About this task:
Copy the following listing word for word.

Listed entries:
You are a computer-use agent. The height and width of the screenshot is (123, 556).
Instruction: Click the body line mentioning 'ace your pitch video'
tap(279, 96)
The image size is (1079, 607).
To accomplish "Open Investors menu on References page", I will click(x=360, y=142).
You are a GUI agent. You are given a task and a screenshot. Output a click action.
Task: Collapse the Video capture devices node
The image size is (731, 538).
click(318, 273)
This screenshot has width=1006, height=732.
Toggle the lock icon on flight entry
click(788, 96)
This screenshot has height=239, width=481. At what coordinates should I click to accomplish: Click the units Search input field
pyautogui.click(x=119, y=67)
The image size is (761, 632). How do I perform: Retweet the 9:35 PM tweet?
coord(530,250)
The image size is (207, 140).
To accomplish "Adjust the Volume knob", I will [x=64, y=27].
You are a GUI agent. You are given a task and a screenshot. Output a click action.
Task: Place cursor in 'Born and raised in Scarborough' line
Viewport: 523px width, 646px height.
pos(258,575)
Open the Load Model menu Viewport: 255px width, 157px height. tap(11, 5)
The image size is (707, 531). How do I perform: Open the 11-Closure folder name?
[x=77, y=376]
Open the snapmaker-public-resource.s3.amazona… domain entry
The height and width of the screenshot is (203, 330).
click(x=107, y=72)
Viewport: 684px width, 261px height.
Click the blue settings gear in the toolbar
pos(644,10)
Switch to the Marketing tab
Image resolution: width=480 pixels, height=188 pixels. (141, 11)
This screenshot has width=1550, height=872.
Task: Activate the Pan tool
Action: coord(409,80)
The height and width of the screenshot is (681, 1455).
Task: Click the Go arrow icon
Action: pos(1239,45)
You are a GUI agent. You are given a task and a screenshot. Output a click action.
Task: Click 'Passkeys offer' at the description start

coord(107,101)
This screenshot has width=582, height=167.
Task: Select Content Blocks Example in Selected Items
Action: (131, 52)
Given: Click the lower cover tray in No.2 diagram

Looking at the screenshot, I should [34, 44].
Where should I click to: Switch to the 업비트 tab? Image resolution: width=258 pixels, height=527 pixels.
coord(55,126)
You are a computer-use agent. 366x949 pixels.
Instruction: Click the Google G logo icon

Answer to this task:
You are a computer-use agent. The height and width of the screenshot is (123, 556).
Instruction: Click the body line mentioning 'ace your pitch video'
tap(279, 96)
The image size is (1079, 607).
To accomplish "Open Investors menu on References page", I will click(x=360, y=142).
You are a GUI agent. You are given a task and a screenshot. Output a click action.
Task: Collapse the Video capture devices node
The image size is (731, 538).
click(318, 273)
This screenshot has width=1006, height=732.
Toggle the lock icon on flight entry
click(788, 96)
This screenshot has height=239, width=481. At what coordinates should I click to accomplish: Click the units Search input field
pyautogui.click(x=119, y=67)
The image size is (761, 632). How do I perform: Retweet the 9:35 PM tweet?
coord(530,250)
The image size is (207, 140).
To accomplish "Adjust the Volume knob", I will [x=64, y=27].
You are a GUI agent. You are given a task and a screenshot. Output a click action.
Task: Place cursor in 'Born and raised in Scarborough' line
Viewport: 523px width, 646px height.
pos(258,575)
Open the Load Model menu Viewport: 255px width, 157px height. tap(11, 5)
The image size is (707, 531). How do I perform: Open the 11-Closure folder name?
[x=77, y=376]
Open the snapmaker-public-resource.s3.amazona… domain entry
The height and width of the screenshot is (203, 330).
click(x=107, y=72)
Viewport: 684px width, 261px height.
Click the blue settings gear in the toolbar
pos(644,10)
Switch to the Marketing tab
Image resolution: width=480 pixels, height=188 pixels. (141, 11)
This screenshot has width=1550, height=872.
Task: Activate the Pan tool
Action: coord(409,80)
The height and width of the screenshot is (681, 1455).
Task: Click the Go arrow icon
Action: pos(1239,45)
You are a GUI agent. You are given a task and a screenshot. Output a click action.
Task: Click 'Passkeys offer' at the description start

coord(107,101)
This screenshot has width=582, height=167.
Task: Select Content Blocks Example in Selected Items
Action: (131, 52)
Given: Click the lower cover tray in No.2 diagram

Looking at the screenshot, I should [34, 44].
Where should I click to: Switch to the 업비트 tab? Image resolution: width=258 pixels, height=527 pixels.
coord(55,126)
You are a computer-use agent. 366x949 pixels.
Instruction: Click the Google G logo icon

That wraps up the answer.